The task: All lines from the first one in the listing below to the one holding "Open the Method GET dropdown", inclusive, are to be copied exactly.

The data:

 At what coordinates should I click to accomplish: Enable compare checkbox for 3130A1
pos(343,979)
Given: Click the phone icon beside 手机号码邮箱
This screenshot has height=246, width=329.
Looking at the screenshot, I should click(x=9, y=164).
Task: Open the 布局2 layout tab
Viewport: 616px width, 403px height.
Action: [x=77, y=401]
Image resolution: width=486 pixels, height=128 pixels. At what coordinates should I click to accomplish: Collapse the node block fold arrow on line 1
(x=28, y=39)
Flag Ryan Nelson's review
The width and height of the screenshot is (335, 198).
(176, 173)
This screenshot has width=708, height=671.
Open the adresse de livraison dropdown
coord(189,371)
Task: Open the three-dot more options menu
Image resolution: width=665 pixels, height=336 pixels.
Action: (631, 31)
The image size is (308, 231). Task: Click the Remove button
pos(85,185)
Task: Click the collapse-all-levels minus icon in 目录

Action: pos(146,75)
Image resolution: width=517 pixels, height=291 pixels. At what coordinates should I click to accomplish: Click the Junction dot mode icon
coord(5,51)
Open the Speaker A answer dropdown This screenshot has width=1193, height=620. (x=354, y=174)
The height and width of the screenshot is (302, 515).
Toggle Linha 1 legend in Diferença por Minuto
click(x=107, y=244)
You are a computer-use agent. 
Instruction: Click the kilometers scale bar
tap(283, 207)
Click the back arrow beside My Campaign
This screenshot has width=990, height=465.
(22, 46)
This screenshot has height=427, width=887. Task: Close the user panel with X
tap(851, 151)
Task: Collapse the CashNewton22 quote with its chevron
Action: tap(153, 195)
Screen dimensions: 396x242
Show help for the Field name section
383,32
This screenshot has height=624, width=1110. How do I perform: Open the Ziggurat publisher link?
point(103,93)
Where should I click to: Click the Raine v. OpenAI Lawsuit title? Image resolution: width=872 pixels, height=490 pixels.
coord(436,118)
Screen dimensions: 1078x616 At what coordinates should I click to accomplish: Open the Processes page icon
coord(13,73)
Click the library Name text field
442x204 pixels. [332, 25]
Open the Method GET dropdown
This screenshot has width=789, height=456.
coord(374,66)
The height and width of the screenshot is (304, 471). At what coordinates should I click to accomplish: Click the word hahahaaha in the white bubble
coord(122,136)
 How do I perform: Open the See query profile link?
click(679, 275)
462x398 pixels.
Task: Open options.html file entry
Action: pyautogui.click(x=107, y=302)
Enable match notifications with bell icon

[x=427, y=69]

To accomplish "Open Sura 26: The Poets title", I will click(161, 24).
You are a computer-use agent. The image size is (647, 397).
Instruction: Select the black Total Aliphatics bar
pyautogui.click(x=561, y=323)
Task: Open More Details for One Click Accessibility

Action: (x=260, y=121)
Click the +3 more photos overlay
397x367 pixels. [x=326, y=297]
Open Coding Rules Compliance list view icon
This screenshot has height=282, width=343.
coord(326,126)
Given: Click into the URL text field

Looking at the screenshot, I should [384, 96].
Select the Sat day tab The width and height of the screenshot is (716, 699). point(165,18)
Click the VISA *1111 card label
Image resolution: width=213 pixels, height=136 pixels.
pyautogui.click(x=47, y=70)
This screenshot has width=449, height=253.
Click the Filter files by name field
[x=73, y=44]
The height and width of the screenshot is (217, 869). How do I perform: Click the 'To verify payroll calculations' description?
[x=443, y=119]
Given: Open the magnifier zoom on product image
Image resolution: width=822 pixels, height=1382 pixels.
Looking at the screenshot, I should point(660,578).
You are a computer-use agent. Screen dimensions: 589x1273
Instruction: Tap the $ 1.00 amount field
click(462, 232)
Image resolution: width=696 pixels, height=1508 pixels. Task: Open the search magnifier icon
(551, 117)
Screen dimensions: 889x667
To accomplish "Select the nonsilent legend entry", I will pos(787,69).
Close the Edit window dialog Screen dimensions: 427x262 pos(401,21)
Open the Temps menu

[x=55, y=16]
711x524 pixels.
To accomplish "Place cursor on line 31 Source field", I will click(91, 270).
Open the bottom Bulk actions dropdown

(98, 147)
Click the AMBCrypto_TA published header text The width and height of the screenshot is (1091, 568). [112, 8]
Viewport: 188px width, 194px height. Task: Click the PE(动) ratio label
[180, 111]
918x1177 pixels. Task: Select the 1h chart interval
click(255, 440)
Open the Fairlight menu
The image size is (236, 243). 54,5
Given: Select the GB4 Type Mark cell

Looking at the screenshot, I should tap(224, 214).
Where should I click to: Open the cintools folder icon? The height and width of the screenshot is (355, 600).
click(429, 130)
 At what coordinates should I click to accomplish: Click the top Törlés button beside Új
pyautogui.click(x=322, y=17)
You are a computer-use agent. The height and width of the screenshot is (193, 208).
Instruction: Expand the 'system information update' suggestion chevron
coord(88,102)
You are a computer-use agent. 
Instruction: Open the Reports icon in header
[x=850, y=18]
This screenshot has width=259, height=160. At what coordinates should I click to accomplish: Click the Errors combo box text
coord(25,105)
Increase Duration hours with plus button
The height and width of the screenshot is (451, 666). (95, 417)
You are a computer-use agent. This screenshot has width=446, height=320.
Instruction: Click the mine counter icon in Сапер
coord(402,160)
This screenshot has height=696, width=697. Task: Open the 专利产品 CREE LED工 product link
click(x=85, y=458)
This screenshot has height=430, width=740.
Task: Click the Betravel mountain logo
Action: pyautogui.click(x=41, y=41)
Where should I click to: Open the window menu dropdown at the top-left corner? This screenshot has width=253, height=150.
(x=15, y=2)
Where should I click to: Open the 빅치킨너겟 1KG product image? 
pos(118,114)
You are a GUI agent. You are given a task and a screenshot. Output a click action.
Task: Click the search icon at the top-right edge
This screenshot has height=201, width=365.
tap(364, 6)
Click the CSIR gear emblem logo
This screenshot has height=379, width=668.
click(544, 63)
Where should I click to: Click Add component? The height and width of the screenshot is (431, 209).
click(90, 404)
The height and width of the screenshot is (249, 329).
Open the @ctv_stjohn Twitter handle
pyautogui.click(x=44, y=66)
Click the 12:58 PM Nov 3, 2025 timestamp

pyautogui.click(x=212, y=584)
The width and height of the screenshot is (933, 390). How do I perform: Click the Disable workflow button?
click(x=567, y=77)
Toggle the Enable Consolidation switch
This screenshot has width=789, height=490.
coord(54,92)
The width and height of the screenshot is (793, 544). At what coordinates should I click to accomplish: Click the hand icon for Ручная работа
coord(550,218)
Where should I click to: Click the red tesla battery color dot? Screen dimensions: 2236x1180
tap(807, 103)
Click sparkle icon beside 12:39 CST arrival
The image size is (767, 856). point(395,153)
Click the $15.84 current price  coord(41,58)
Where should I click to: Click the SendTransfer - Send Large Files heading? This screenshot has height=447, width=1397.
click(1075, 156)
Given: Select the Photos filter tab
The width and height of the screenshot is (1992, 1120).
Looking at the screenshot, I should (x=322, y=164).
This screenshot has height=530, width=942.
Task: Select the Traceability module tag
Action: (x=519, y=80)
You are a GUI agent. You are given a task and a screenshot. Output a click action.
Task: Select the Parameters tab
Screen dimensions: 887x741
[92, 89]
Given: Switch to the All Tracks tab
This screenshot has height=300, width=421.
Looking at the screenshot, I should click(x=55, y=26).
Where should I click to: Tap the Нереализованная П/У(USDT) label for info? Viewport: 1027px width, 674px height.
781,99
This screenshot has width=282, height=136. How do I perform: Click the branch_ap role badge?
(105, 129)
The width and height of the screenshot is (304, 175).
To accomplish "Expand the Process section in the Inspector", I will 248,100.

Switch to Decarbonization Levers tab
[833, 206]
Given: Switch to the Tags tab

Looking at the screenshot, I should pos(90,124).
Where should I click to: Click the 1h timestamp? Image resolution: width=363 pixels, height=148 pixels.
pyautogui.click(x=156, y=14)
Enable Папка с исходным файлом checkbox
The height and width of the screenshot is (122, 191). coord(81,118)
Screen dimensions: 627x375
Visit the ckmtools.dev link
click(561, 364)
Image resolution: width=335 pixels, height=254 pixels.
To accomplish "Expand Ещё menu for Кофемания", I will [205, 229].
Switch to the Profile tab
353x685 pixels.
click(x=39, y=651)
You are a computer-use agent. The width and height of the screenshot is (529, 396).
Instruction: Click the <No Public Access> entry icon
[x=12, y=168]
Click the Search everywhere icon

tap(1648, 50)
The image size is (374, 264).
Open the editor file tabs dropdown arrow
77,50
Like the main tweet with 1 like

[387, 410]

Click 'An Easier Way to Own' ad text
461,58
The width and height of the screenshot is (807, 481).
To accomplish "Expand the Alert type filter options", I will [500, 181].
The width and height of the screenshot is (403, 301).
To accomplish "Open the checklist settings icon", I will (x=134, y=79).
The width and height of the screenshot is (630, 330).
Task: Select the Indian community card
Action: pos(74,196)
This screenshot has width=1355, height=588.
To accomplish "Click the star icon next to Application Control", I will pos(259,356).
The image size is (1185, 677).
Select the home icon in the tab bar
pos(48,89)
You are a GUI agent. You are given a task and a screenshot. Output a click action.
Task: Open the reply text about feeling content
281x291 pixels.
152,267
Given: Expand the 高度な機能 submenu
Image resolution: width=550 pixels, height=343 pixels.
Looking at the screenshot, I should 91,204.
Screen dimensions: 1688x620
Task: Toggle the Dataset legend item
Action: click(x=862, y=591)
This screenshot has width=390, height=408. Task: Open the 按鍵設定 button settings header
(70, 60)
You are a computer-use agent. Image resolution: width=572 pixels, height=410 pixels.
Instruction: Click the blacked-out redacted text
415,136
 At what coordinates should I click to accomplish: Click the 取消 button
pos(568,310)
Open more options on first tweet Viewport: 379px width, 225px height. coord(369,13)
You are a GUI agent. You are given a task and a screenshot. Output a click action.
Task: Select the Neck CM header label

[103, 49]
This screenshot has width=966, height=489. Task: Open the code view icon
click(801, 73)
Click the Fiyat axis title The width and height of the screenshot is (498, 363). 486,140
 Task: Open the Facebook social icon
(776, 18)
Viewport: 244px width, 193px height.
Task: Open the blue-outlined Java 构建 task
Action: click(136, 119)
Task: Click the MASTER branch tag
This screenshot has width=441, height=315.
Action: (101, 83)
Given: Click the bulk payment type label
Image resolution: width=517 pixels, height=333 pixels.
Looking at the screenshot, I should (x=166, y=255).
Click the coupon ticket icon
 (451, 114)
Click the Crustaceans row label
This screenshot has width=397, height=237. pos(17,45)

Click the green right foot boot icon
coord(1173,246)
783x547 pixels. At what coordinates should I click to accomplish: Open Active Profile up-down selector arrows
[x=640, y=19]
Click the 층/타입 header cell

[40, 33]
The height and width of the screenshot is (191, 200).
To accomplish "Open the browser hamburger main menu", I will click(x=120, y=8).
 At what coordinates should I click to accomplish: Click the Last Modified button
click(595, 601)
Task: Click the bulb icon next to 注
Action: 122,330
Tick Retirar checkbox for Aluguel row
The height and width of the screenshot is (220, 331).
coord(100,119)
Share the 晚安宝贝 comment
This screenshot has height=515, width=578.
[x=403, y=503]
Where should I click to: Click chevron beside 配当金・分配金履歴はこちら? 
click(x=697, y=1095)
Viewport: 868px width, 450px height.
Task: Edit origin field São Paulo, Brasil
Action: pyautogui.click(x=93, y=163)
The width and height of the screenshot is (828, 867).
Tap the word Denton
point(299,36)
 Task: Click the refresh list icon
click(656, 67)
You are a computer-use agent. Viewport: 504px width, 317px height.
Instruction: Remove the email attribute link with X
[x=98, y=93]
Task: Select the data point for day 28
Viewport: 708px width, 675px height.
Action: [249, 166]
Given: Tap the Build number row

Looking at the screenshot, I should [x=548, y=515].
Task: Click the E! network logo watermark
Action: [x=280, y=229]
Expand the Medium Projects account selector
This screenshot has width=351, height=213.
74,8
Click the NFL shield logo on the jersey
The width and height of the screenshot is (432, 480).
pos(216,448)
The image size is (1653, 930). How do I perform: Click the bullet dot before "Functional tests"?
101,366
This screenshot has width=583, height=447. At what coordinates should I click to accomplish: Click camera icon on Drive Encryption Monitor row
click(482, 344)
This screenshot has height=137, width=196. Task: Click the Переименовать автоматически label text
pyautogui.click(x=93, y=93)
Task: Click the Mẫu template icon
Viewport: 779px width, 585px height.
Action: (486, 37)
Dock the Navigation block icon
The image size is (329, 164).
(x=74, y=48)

Response:
 At what coordinates should I click to accomplish: Enable compare checkbox for 3130A1
pos(343,979)
Given: Click the phone icon beside 手机号码邮箱
This screenshot has height=246, width=329.
Looking at the screenshot, I should click(x=9, y=164).
Task: Open the 布局2 layout tab
Viewport: 616px width, 403px height.
Action: [x=77, y=401]
Image resolution: width=486 pixels, height=128 pixels. At what coordinates should I click to accomplish: Collapse the node block fold arrow on line 1
(x=28, y=39)
Flag Ryan Nelson's review
The width and height of the screenshot is (335, 198).
(176, 173)
This screenshot has width=708, height=671.
Open the adresse de livraison dropdown
coord(189,371)
Task: Open the three-dot more options menu
Image resolution: width=665 pixels, height=336 pixels.
Action: (631, 31)
The image size is (308, 231). Task: Click the Remove button
pos(85,185)
Task: Click the collapse-all-levels minus icon in 目录

Action: pos(146,75)
Image resolution: width=517 pixels, height=291 pixels. At what coordinates should I click to accomplish: Click the Junction dot mode icon
coord(5,51)
Open the Speaker A answer dropdown This screenshot has width=1193, height=620. (x=354, y=174)
The height and width of the screenshot is (302, 515).
Toggle Linha 1 legend in Diferença por Minuto
click(x=107, y=244)
You are a computer-use agent. 
Instruction: Click the kilometers scale bar
tap(283, 207)
Click the back arrow beside My Campaign
This screenshot has width=990, height=465.
(22, 46)
This screenshot has height=427, width=887. Task: Close the user panel with X
tap(851, 151)
Task: Collapse the CashNewton22 quote with its chevron
Action: tap(153, 195)
Screen dimensions: 396x242
Show help for the Field name section
383,32
This screenshot has height=624, width=1110. How do I perform: Open the Ziggurat publisher link?
point(103,93)
Where should I click to: Click the Raine v. OpenAI Lawsuit title? Image resolution: width=872 pixels, height=490 pixels.
coord(436,118)
Screen dimensions: 1078x616 At what coordinates should I click to accomplish: Open the Processes page icon
coord(13,73)
Click the library Name text field
442x204 pixels. [332, 25]
Open the Method GET dropdown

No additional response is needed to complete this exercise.